Additionally, please explicitly state the threshold for statistical significance in the Statistical Analysis section. For clarity and completeness, it is also recommended to include a brief note regarding the use of Bonferroni adjustment for multiple comparisons.

Furthermore, please consider presenting the results in the same order as they appear in the corresponding table. For example, in Lines 221–224, EMS is discussed first, whereas it appears after TS in Table 2. Also, in the Results text, please clearly indicate when findings refer specifically to Model 2 (the fully adjusted model). Lastly, please ensure consistent footnotes across all tables, clearly defining statistical terms (e.g., B, β, p), model structures, and covariates included.

Author Response

This reviewer would like to thank the authors for their thorough and thoughtful revisions to the manuscript. It is evident that the authors have carefully considered the feedback, and the improvements in clarity, structure, and methodological transparency are commendable.

As minor suggestions, it would be helpful to briefly acknowledge the gender imbalance in the study sample as a limitation, potentially alongside the sixth limitation already noted. Given the known sex differences in HDL metabolism and cognitive aging, this addition would provide important context for interpreting the findings.

=> Thank you for your insightful comment. We addressed the issue of gender imbalance in the sixth limitation (Discussion: p14, lines 401-403).

Additionally, please explicitly state the threshold for statistical significance in the Statistical Analysis section. For clarity and completeness, it is also recommended to include a brief note regarding the use of Bonferroni adjustment for multiple comparisons.

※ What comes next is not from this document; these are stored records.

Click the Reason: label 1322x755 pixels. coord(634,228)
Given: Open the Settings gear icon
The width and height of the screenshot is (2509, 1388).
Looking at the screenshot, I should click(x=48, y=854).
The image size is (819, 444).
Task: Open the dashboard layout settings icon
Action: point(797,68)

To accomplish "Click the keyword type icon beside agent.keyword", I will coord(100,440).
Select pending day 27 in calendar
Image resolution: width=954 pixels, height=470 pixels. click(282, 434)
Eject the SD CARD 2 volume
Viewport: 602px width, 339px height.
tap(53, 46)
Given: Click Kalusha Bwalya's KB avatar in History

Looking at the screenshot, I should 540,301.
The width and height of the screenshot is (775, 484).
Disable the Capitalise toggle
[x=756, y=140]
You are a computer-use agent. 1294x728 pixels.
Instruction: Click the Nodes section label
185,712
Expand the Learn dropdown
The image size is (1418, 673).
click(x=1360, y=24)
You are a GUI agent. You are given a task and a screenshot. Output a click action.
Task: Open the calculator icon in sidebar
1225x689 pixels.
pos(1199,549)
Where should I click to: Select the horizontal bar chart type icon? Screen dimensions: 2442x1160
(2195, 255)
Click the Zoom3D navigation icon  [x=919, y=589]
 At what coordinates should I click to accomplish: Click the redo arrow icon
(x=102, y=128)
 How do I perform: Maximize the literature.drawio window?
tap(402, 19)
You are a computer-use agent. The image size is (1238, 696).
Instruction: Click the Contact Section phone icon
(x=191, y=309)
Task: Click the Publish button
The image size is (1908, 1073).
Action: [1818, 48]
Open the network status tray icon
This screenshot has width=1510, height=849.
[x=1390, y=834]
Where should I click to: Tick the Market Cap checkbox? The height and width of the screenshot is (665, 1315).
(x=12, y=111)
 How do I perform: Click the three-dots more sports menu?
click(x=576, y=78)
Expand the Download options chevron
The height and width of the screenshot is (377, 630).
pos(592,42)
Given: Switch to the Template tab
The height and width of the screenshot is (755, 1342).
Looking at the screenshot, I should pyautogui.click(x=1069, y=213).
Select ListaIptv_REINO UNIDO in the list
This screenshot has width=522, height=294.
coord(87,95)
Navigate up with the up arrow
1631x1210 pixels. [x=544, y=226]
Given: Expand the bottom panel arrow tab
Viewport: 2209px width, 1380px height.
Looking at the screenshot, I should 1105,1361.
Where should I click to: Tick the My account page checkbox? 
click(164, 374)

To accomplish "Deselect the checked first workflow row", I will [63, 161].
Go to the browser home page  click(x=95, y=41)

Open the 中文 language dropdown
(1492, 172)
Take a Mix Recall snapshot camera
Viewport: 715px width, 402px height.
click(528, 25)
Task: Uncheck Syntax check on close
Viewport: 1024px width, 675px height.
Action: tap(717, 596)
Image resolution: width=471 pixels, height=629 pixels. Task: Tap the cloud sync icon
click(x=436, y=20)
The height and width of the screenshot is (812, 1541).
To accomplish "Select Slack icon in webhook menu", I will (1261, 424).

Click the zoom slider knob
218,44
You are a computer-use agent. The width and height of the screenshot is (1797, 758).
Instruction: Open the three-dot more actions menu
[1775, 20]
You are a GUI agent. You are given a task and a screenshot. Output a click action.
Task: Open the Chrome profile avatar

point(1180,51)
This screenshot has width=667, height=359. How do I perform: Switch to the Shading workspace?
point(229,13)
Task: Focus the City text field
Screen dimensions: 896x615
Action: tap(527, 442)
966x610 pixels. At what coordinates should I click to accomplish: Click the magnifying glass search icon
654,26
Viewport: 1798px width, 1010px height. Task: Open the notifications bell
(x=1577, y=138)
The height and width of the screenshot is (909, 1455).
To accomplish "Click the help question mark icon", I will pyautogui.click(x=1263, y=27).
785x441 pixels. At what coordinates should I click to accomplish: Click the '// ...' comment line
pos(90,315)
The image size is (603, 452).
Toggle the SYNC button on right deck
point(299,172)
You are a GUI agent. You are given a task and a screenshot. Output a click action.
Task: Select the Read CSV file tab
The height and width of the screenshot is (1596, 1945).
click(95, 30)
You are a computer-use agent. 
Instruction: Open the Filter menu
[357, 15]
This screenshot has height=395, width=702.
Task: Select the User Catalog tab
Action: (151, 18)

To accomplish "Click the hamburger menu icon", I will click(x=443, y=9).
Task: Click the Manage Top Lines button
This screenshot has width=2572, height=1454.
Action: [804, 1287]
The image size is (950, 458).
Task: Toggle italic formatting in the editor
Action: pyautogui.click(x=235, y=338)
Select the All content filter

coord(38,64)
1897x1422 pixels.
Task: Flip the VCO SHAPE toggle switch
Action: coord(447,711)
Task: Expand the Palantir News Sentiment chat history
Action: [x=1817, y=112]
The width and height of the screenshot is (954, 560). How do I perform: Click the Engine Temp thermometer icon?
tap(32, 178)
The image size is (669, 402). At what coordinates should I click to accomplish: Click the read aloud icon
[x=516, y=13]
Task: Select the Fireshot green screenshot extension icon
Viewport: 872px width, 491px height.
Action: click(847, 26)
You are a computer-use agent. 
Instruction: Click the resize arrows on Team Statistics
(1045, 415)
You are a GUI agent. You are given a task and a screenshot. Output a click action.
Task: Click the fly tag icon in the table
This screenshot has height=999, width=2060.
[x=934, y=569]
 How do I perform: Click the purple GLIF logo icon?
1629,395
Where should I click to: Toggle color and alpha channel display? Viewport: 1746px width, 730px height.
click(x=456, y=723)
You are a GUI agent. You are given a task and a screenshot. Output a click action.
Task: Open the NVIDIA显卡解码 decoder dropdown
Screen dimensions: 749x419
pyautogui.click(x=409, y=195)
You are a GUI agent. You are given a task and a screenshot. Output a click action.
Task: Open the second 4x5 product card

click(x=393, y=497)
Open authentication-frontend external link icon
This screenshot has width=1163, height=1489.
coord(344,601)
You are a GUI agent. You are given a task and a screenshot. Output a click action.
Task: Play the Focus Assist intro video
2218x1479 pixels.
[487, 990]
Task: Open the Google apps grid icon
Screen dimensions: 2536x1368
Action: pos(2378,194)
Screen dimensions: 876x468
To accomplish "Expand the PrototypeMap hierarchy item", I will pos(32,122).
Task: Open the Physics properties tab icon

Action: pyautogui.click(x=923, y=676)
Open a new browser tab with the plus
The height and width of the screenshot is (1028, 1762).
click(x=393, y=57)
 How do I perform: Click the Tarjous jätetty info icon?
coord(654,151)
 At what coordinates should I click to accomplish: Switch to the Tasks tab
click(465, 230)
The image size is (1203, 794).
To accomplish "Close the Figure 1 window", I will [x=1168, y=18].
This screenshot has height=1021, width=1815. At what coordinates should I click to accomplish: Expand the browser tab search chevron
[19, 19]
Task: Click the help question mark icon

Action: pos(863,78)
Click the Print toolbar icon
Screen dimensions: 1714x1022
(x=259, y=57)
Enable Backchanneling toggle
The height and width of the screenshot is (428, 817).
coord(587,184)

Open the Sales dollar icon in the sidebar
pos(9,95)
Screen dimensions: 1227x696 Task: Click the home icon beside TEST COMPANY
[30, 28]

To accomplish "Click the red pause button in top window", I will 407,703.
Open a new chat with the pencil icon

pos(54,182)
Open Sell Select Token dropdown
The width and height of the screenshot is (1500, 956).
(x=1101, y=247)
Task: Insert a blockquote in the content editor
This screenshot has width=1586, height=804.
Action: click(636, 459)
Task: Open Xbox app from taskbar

=> Thank you for your comment. We have added a description of the statistical significance threshold in the Statistical Analysis section. In addition, a brief note on the use of Bonferroni correction (p < 0.0125 based on four cognitive outcomes) has been included for clarity, with detailed interpretation provided in the Discussion (Methods: p5, line 212-215).

 

Furthermore, please consider presenting the results in the same order as they appear in the corresponding table. For example, in Lines 221–224, EMS is discussed first, whereas it appears after TS in Table 2. Also, in the Results text, please clearly indicate when findings refer specifically to Model 2 (the fully adjusted model). Lastly, please ensure consistent footnotes across all tables, clearly defining statistical terms (e.g., B, β, p), model structures, and covariates included.

=> Thank you for your kind comment. We revised the Results text to present findings in the same order as they appear in the corresponding tables. Additionally, we have clearly indicated in the Results section when findings refer to Model 2 to enhance clarity. Lastly, we reviewed all tables to ensure consistency in the footnotes. Statistical terms such as B, β, and p are now clearly defined (Results: p6, lines 224-226; p8, lines 241, 242, 247, 248, 255-257; p9, 265, 269, 270; p10, lines 277; Discussion: p14, lines 405-409; Tables 1-6).